SUPPLIED MATERIAL start
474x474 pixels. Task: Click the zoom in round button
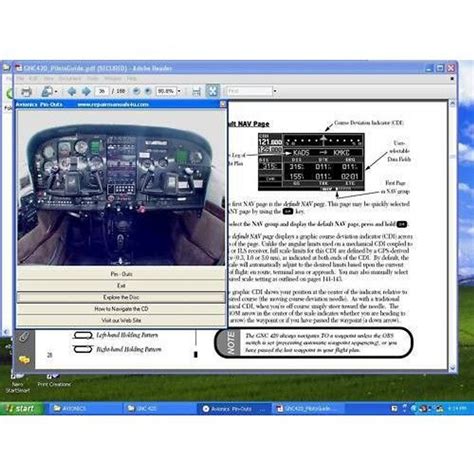point(148,91)
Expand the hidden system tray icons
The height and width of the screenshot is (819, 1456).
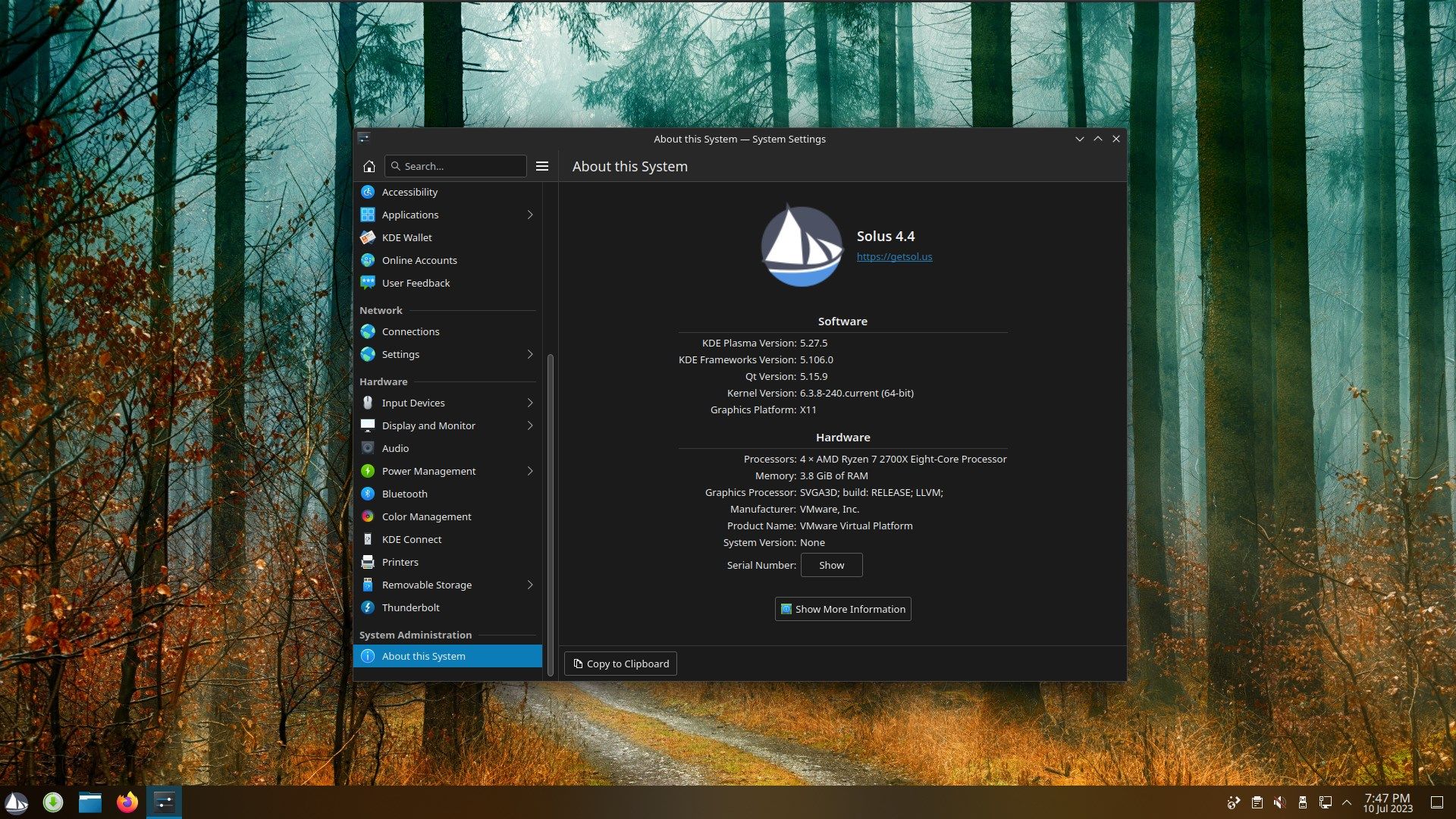click(1347, 802)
SUPPLIED MATERIAL end
WHAT YOU ARE ASKED TO DO: Transcribe the items exactly, starting at the line containing "Expand the hidden system tray icons" and ending at the last line of the items, both ends included. Leave the pictures out of your answer.

REPLY TO THE TASK:
Expand the hidden system tray icons
The height and width of the screenshot is (819, 1456).
click(1347, 802)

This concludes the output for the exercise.